When choosing the best information security plan for your business, it’s best to understand some key terms – how they’re related, and where they’re different.
The Pillars of Cybersecurity: C.I.A.
When beginning your cybersecurity journey and assessing cyber risk, keep in mind the following foundations. An issue with one or more of these are as could contribute to a cybersecurity incident.
- Confidentiality – private, sensitive and proprietary information is only accessed by those that are authorized to do so.
- Integrity – data, files and software is not changed or altered and is authentic.
- Availability – data and systems need to be available to other systems, users and institutions to complete tasks.
Cybersecurity protects against external and internal threats and defends your digital data that lives on your network, as well as individual devices that connect to that network. Cyber-attacks often try to access or change data, as well as extort money from companies or individual users by holding data ransom and interrupting normal business operations.
Why you Need Protection
Cybercrime is unpredictable. Incidents like those above show how threats and data breaches are becoming increasingly common for companies big and small as society relies more and more on the digital space. It is absolutely critical in today’s environment that companies protect sensitive information from unauthorized access – both their own as well as their customers’ – to preserve trust and credibility.
Information Security and Data Governance
Information Security encompasses the controls and policies used to protect information from unauthorized access and data leaks – whether done maliciously or unintentionally. This includes Personally Identifiable information (PII), customer account details, financial data or even intellectual property. There are countless strategies to do this in the physical world, but the digital space is a whole new playing field where the potential threats are often unseen.

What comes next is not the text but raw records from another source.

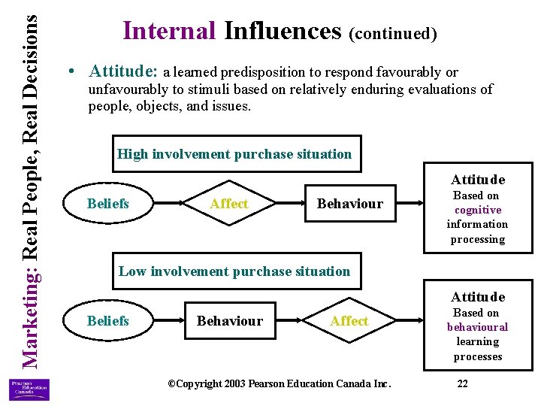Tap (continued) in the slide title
392,33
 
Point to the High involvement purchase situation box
234,154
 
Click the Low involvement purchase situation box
234,271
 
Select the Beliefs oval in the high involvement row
108,204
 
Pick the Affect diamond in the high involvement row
228,204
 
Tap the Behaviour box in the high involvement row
349,204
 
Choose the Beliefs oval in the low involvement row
108,321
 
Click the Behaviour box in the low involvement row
229,321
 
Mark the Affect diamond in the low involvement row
349,321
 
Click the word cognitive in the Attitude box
478,211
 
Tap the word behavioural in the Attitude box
478,327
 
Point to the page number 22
463,384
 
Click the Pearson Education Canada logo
29,389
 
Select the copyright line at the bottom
279,384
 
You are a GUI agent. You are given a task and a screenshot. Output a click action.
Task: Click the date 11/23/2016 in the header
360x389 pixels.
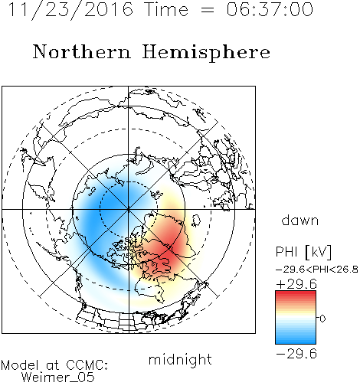pyautogui.click(x=70, y=10)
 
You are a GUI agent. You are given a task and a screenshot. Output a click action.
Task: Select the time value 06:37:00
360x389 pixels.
pyautogui.click(x=270, y=9)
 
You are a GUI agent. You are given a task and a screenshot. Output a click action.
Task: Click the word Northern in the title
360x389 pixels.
pyautogui.click(x=82, y=52)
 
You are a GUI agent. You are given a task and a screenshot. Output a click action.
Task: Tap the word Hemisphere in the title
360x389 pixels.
pyautogui.click(x=206, y=53)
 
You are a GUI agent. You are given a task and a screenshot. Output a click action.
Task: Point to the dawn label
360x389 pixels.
pyautogui.click(x=300, y=220)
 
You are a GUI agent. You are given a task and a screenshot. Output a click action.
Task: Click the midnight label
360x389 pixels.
pyautogui.click(x=180, y=360)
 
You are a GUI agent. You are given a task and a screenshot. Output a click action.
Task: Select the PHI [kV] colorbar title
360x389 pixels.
pyautogui.click(x=304, y=252)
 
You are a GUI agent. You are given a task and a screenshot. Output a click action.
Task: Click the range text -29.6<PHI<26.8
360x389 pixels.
pyautogui.click(x=317, y=270)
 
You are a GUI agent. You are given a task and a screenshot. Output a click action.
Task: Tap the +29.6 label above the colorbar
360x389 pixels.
pyautogui.click(x=296, y=284)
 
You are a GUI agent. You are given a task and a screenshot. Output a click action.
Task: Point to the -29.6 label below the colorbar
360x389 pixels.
pyautogui.click(x=296, y=354)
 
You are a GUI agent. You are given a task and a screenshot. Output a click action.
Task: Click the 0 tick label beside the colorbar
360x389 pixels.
pyautogui.click(x=322, y=319)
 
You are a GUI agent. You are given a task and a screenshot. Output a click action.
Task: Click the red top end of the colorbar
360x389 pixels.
pyautogui.click(x=296, y=293)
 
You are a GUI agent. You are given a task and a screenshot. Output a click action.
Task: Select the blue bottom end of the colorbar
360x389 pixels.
pyautogui.click(x=296, y=342)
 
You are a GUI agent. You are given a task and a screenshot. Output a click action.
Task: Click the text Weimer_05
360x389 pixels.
pyautogui.click(x=58, y=378)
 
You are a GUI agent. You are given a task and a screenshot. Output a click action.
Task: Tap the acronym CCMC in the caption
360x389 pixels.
pyautogui.click(x=87, y=365)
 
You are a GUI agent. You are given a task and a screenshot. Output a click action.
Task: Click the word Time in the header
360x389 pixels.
pyautogui.click(x=166, y=9)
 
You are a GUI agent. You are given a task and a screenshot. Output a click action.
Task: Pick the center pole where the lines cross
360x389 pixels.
pyautogui.click(x=129, y=210)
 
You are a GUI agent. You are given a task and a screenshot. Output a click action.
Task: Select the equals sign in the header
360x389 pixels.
pyautogui.click(x=208, y=10)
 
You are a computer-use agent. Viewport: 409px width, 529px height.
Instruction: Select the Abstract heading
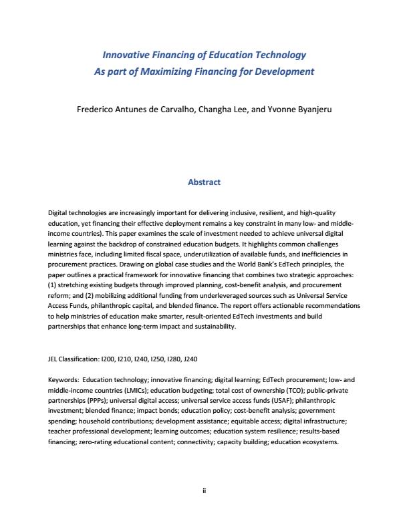point(204,182)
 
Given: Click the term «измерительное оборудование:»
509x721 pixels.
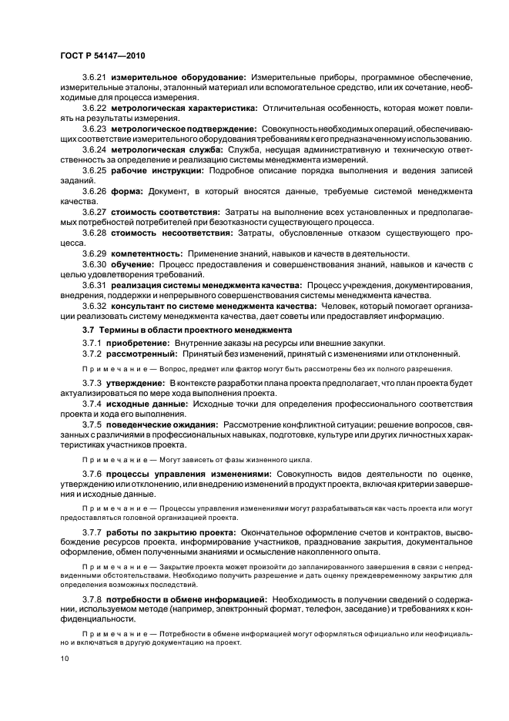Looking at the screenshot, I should pos(178,78).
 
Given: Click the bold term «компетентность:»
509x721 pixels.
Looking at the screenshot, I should pos(146,253).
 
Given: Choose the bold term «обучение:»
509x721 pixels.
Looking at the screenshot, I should pos(136,264).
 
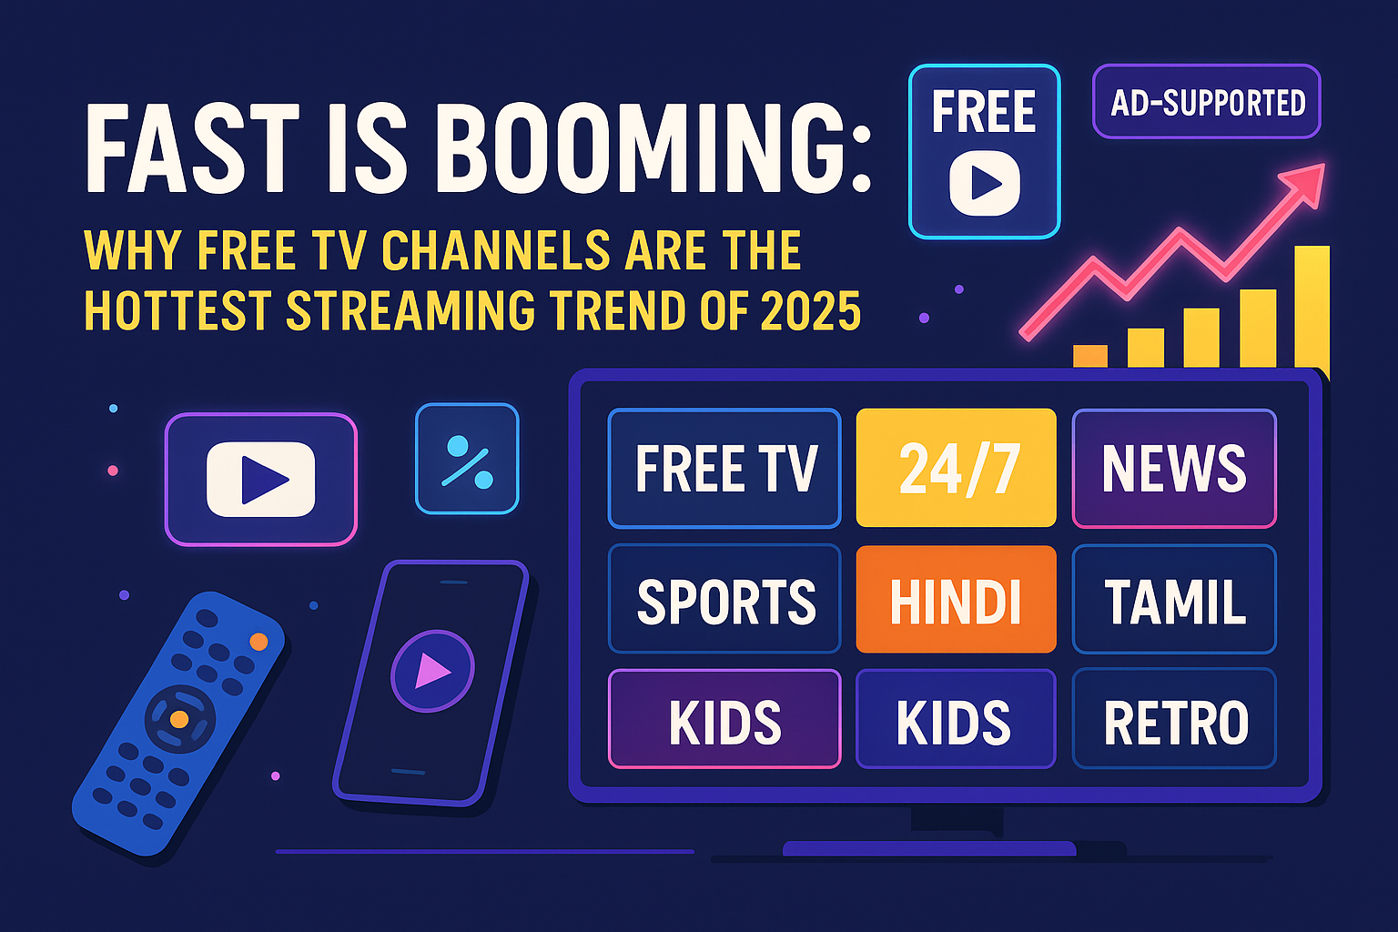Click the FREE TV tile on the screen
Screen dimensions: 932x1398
[724, 468]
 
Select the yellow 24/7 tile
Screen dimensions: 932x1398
[956, 468]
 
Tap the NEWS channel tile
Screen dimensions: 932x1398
[1174, 468]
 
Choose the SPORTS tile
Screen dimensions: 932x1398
[724, 599]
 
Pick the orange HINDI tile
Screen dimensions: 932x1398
[956, 599]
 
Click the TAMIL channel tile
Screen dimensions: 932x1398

Data Governance is the custodial practice of securing data. Enforcing least privilege access based on an employee’s role and secure storage of data are a few examples. Knowing what kind of data you currently house and where it’s stored is the first step to Information Security.
Network security it is a set of rules, parameters and configurations intended to protect the integrity, confidentiality and accessibility of computer networks and data using a combination of hardware technologies and software. The network perimeter is no longer confined to the main office – telework and remote work are now a norm for most of today’s businesses and network security needs to keep pace with this change. Entec regularly consults with clients on designing the best network security strategies available – including segmentation, managed firewalls, secure remote access and real time network monitoring.
Do You Have a Cybersecurity Plan?
Most cyber-attacks are crimes of opportunities – exploiting the weakest systems with the least of amount of effort is an enticement for a cybercriminal. Trust and credibility are critical for consumers and companies when choosing where to spend their hard-earned dollar or who to partner with in their next business venture. That’s why it’s more important than ever to stay protected.
The saying “if you don’t have a plan, plan to fail” rings true. Having the proper Incident Response, Information Security Policies, vulnerability risk management and disaster recovery are critical to navigating today’s cybersecurity threats.
At Entec, we work with clients to evaluate their cybersecurity strengths and weakness. Beyond anti-virus protection, we can provide vulnerability assessments to identify threats so they can shored up before an intrusion happens. We also help implement intrusion detection and prevention systems so the proper parties are alerted and can respond to cybersecurity events in real time.